We have a clear understanding of what we mean by $a^2$, or $a^5$. And from fairly early on, we learn to define $a^n$, where $n$ is negative, as $1/a^{-n}$.

After a while, we develop an understanding of what we mean by something like $a^{3/4}$. For (we are led to believe) there is a unique positive number $s$ such that $s^4=a$, and then we can define $a^{3/4}$ to be $s^3$. This idea can be used to define $a^{p/q}$, where $p$ and $q$ are integers.

After a while, we can show, more or less rigorously, that the laws of exponents that worked for integer powers also work for expressions of the form $x^{p/q}$, where $p$ and $q$ are integers.

However, what do we mean, for example, by $3^{\sqrt{2}}$? Certainly it is not $3$ multiplied by itself $\sqrt{2}$ times!

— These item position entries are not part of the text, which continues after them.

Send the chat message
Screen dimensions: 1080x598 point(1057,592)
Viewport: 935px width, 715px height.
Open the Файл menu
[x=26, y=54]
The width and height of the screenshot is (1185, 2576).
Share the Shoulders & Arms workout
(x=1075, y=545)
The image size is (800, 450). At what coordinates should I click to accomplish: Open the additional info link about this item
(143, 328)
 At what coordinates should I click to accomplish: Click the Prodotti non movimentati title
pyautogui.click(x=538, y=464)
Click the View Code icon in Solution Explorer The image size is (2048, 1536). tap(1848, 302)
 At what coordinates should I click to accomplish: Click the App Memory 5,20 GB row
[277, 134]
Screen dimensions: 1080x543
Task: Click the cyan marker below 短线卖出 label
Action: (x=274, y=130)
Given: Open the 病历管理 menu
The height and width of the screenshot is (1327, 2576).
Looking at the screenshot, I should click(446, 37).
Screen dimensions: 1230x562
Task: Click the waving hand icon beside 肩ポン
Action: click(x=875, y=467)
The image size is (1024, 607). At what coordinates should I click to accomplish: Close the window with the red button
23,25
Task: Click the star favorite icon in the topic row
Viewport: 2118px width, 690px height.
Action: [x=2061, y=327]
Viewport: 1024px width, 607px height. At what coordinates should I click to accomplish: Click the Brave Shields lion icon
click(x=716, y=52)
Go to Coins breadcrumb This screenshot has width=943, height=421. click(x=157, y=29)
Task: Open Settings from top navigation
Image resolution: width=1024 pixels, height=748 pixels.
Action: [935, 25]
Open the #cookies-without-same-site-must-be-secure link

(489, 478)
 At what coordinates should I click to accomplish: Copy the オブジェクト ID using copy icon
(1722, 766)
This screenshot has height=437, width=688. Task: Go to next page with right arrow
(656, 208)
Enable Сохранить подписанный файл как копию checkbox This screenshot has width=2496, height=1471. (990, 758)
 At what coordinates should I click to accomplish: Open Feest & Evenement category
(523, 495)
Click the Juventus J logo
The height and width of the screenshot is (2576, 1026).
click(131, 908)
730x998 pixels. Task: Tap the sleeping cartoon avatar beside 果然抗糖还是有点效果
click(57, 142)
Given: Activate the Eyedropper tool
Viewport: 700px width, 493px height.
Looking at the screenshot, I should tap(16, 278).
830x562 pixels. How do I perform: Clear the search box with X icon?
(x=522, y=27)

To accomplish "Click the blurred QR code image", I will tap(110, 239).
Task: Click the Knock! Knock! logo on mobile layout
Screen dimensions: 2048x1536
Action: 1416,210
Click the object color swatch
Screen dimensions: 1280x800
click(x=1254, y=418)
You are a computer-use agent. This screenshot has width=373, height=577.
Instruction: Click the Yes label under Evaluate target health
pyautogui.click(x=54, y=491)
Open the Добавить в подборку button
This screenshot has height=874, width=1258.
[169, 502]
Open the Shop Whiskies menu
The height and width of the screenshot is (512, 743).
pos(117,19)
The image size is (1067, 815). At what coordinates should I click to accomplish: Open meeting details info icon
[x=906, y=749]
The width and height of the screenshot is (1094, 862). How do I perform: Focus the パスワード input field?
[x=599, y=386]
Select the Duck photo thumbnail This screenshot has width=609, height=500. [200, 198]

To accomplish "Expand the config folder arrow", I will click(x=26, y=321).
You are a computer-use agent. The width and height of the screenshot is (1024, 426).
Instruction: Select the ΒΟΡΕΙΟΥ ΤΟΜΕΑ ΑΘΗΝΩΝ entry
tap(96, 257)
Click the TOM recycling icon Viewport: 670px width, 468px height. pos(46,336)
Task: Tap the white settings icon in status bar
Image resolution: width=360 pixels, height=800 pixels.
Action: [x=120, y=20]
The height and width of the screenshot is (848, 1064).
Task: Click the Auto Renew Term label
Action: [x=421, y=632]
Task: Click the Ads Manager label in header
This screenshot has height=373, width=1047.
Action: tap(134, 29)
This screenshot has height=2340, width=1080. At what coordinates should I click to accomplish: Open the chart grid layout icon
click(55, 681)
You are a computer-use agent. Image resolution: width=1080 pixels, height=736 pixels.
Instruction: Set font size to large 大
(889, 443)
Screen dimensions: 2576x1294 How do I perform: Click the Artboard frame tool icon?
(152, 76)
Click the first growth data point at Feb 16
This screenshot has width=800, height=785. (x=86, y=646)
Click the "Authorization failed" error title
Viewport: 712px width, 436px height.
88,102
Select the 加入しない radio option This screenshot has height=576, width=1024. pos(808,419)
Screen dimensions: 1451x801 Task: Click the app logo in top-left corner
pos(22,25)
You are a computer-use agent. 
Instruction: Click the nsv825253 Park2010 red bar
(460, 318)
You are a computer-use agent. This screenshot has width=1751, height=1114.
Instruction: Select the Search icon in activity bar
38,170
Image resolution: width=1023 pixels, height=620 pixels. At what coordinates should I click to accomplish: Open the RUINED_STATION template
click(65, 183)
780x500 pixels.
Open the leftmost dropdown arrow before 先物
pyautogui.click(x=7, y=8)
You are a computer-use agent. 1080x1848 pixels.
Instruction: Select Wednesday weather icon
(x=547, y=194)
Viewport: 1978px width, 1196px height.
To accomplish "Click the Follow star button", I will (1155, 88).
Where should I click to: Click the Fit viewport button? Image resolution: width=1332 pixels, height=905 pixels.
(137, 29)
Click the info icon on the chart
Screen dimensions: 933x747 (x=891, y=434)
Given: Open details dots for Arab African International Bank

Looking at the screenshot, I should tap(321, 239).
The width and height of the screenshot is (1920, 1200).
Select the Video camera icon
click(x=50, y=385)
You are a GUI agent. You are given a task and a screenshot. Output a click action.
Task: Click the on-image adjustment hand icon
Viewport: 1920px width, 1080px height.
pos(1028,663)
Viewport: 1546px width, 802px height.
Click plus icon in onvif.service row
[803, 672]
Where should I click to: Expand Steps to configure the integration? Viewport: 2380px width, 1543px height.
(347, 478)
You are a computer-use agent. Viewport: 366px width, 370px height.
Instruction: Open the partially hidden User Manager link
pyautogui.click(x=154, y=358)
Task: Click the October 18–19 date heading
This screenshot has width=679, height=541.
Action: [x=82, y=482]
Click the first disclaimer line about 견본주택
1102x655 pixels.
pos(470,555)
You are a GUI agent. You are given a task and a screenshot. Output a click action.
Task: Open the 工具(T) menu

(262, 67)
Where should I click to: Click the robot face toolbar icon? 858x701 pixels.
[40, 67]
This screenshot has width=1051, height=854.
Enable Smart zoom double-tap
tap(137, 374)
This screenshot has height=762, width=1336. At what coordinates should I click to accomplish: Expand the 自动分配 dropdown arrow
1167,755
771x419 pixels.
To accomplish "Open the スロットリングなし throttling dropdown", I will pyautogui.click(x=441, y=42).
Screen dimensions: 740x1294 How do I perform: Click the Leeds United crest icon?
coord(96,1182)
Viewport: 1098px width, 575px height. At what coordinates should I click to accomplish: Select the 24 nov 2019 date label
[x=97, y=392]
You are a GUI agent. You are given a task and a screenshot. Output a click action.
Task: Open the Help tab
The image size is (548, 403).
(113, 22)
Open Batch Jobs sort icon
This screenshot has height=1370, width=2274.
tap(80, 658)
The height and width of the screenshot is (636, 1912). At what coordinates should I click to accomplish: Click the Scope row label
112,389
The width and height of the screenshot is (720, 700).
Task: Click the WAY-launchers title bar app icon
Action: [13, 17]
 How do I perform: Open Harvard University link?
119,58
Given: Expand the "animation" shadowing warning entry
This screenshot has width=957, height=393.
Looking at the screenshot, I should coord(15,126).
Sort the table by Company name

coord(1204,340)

There are several ways to resolve the question. One way is to note that $\sqrt{2}=1.41421356\dots$ and consider the sequence $3^{1.4}$, $3^{1.41}$, $3^{1.414}$, $3^{1.4142}$, and so on. All these powers make sense, because the exponents $1.4$, $1.41$, $1.414$, and so on, can be expressed as fractions. But, intuitively, these numbers are getting closer and closer to something, and we define $3^{\sqrt{2}}$ to be that something. We can do a partial informal verification of the "getting closer and closer" part in this case, by using a calculator.

More formally, let $b$ be a real number, and let $b_1, b_2, b_3, \dots$ be an infinite sequence of rational numbers such that the sequence $(b_n)$ has limit $b$. It can be shown that the sequence $(a^{b_n})$ has a limit, which is independent of the particular sequence $(b_n)$ that we have chosen, as long as the sequence has $b$ as a limit.

Then we can define $a^b$ as the limit of the sequence $(a^{b_n})$. With quite a lot of effort, we can then show that the familiar laws of exponentiation hold.

The above approach, though intuitively very natural, is unwieldy. So in practice, we usually take another approach.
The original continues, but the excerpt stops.